Russia’s justice ministry said Thursday that it has added Jehovah’s Witnesses to its black list, formalising a ban for the Christian movement over alleged “extremist activities.”
In a statement, the ministry said that the decision “had entered legal force” to ban the activities of the central organisation of the Jehovah’s Witnesses in Russia and also all 395 local offices.
The evangelical movement also appeared in the ministry’s online register of banned organisations.
The Jehovah’s Witnesses have fought a long legal battle against the ban, culminating in a Russian Supreme Court ruling in July to reject an appeal.
In April, the Supreme Court issued a ruling banning the Christian group and seizing its property.
That decision came after the justice ministry said it had found signs of “extremist activity” within the religious movement and requested that it be banned.
Members of the Jehovah’s Witnesses — a Christian evangelical movement that was born in the United States in the 19th century — consider modern churches to have deviated from the Bible’s true teachings.

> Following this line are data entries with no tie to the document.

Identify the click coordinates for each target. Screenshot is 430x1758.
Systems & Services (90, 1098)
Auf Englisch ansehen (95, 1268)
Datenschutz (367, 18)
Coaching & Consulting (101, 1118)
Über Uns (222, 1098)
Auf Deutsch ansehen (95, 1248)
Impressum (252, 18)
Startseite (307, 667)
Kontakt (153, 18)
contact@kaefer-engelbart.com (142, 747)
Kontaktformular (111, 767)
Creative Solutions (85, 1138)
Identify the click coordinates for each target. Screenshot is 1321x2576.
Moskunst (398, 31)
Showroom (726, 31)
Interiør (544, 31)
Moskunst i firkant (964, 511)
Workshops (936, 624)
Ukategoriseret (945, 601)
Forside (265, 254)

They reject modern evolutionary theory and refuse blood transfusions.
Washington last month called the ruling against the group “the latest in a disturbing trend of persecution of religious minorities in Russia.”
There are more than eight million Jehovah’s Witnesses worldwide, with some countries classifying the group as a sect.
Its members are known for preaching on doorsteps, where they offer religious literature and attempt to convert people.
In 2004 Russia dissolved the Moscow branch of the Jehovah’s Witnesses. The European Court of Human Rights ruled in 2010 that the move had violated the right to freedom of religion and association.